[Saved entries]
::::
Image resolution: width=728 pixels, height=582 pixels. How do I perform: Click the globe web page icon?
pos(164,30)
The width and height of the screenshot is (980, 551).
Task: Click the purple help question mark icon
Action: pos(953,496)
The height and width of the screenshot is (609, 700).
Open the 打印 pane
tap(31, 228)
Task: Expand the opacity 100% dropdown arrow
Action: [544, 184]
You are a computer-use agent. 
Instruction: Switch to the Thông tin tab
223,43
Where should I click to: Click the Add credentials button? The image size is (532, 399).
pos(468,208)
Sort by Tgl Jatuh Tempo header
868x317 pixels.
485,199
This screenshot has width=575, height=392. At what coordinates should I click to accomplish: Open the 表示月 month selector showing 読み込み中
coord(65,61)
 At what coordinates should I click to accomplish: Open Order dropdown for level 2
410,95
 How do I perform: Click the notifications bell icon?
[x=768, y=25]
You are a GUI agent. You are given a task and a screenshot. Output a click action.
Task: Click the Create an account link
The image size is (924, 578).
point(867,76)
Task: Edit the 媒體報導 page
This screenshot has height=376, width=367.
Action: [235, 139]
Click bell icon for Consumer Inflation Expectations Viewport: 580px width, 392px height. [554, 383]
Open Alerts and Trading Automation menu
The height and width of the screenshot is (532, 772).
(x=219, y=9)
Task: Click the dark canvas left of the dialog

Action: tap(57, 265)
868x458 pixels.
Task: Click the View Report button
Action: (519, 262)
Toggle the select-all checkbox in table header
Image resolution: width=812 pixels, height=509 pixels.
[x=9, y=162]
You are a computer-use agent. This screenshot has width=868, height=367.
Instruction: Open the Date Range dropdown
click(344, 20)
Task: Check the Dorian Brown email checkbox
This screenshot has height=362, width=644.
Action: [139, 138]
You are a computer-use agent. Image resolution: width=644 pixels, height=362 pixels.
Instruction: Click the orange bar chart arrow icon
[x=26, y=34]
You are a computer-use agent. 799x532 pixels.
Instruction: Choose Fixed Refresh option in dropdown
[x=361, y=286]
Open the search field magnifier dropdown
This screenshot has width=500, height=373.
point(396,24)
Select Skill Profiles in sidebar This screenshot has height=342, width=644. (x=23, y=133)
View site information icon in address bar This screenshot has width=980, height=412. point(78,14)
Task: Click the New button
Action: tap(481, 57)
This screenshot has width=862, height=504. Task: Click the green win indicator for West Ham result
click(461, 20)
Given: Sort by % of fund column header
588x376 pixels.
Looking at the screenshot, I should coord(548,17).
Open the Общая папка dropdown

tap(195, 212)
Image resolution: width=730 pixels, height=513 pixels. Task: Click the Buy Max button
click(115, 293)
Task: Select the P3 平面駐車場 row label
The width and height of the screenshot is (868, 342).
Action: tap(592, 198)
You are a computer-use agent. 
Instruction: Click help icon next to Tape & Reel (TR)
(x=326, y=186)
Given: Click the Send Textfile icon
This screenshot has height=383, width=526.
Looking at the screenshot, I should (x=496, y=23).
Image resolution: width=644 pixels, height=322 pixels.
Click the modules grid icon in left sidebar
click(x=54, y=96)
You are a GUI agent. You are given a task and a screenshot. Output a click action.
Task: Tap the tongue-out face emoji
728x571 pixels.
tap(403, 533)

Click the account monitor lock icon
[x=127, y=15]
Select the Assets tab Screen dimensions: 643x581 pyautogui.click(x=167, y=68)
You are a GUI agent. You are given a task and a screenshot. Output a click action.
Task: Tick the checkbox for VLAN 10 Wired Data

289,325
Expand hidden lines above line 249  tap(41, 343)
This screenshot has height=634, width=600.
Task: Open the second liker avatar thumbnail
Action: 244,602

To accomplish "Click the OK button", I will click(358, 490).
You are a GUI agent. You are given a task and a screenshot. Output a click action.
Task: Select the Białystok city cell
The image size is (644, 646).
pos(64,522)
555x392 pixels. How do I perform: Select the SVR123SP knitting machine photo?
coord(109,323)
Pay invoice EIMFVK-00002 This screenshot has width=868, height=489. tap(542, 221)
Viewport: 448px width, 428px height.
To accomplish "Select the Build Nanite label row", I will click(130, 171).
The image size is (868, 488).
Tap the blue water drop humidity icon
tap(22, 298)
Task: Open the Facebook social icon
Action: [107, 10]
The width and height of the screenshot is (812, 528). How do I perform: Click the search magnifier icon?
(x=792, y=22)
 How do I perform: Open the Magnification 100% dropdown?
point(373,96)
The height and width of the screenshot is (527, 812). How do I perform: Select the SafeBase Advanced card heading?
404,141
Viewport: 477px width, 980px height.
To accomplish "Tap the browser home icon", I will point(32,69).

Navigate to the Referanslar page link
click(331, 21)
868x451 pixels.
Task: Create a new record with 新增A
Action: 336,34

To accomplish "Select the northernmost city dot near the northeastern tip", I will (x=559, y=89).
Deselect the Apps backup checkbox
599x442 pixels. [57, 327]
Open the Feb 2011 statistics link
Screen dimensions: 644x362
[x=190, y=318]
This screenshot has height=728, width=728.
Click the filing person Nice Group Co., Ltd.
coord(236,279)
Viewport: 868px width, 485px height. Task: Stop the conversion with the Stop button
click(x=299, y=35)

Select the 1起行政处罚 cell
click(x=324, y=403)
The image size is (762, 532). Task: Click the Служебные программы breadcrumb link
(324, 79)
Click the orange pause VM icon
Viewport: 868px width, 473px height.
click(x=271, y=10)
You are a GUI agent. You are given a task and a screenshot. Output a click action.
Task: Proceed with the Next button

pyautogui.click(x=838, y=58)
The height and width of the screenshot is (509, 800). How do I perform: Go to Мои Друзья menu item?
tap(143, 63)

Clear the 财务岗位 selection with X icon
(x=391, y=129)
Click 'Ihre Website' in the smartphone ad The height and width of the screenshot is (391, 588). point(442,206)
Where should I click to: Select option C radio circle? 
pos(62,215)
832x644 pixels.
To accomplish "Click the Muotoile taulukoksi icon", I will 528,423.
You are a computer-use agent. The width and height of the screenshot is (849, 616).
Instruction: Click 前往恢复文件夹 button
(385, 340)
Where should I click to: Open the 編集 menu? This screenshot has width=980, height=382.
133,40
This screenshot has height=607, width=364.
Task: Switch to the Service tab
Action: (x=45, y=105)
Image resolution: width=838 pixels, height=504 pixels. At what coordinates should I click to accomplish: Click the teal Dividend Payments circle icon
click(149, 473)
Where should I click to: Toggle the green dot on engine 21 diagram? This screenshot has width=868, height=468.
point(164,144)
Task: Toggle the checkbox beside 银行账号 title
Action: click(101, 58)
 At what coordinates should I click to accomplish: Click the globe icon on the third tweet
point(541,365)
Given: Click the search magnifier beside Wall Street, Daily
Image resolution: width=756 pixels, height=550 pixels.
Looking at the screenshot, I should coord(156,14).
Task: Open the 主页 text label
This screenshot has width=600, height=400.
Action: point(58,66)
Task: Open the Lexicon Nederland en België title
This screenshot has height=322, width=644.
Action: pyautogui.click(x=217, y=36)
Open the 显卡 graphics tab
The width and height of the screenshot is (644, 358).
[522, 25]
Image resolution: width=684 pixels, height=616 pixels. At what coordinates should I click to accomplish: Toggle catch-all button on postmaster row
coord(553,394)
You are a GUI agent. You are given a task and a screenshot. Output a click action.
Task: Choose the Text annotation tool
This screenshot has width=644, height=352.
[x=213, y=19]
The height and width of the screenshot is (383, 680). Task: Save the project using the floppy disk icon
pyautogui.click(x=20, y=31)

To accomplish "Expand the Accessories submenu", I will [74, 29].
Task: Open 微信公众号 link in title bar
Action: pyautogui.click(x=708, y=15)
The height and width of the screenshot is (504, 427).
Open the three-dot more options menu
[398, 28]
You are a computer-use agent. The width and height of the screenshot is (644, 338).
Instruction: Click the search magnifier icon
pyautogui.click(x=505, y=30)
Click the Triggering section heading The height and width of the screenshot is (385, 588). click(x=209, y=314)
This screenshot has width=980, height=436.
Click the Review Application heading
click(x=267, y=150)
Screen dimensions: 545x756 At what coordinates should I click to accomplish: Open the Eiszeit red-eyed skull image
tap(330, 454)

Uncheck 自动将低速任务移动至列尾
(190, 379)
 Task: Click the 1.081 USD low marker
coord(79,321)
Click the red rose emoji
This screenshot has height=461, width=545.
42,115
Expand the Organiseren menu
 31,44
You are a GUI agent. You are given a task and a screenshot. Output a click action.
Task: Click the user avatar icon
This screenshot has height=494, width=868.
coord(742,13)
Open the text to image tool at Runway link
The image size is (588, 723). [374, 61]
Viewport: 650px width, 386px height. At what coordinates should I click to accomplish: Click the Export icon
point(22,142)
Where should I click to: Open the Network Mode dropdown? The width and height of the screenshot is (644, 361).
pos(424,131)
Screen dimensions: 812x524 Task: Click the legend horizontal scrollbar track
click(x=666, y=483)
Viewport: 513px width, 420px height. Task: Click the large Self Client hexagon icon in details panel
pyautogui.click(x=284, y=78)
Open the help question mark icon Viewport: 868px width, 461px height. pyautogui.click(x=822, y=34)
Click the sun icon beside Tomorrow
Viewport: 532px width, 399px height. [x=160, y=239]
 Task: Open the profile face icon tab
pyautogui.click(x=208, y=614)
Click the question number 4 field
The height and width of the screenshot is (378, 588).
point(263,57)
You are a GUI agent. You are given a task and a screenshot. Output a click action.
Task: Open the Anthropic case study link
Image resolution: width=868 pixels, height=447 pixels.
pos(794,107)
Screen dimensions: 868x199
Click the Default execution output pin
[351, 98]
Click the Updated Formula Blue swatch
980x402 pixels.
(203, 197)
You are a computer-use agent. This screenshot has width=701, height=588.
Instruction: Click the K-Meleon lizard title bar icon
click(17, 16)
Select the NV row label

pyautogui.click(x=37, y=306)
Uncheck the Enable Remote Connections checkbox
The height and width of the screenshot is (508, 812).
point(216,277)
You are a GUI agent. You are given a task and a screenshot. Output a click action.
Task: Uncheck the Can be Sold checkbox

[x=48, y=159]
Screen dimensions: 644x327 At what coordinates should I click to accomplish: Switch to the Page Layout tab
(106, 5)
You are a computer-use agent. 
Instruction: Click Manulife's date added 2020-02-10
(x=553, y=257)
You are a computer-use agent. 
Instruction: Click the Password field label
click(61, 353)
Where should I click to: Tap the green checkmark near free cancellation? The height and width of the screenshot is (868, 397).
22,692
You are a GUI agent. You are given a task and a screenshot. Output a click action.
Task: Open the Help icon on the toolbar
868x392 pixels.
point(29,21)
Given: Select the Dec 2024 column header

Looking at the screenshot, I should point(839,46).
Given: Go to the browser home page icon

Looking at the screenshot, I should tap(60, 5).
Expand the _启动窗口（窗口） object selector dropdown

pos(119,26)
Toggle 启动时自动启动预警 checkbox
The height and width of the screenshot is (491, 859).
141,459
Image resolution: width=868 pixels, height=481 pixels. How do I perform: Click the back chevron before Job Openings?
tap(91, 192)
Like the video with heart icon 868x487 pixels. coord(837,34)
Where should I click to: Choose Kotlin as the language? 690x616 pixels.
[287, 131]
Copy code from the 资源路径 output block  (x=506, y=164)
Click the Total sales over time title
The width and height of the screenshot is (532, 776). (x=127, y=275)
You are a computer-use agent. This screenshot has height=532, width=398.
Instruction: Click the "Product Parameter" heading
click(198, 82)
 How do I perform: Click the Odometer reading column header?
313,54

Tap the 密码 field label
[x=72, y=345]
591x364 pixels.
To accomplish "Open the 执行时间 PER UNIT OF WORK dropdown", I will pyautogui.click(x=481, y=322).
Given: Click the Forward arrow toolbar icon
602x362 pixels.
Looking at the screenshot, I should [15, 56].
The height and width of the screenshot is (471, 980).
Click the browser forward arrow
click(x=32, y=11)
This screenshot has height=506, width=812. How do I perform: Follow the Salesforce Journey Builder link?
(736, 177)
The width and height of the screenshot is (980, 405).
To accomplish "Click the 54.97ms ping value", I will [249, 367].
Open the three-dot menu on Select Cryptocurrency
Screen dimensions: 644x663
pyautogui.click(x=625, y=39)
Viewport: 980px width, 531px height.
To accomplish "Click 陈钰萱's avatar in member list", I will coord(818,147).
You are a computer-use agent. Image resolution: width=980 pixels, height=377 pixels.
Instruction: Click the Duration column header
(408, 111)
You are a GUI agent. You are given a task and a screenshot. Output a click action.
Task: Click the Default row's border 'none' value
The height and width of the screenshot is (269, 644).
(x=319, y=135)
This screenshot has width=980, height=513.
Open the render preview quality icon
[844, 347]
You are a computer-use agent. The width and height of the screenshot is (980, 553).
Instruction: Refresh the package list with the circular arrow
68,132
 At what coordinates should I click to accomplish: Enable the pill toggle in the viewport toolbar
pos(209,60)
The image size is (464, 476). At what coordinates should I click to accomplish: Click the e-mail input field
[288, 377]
::::
• [Requirement]: In the data above, find the line with "Instruction: Choose Fixed" and the line with "Select Skill Profiles". Retype both, plus every line between them, exactly.

• [Answer space]:
Instruction: Choose Fixed Refresh option in dropdown
[x=361, y=286]
Open the search field magnifier dropdown
This screenshot has width=500, height=373.
point(396,24)
Select Skill Profiles in sidebar This screenshot has height=342, width=644. (x=23, y=133)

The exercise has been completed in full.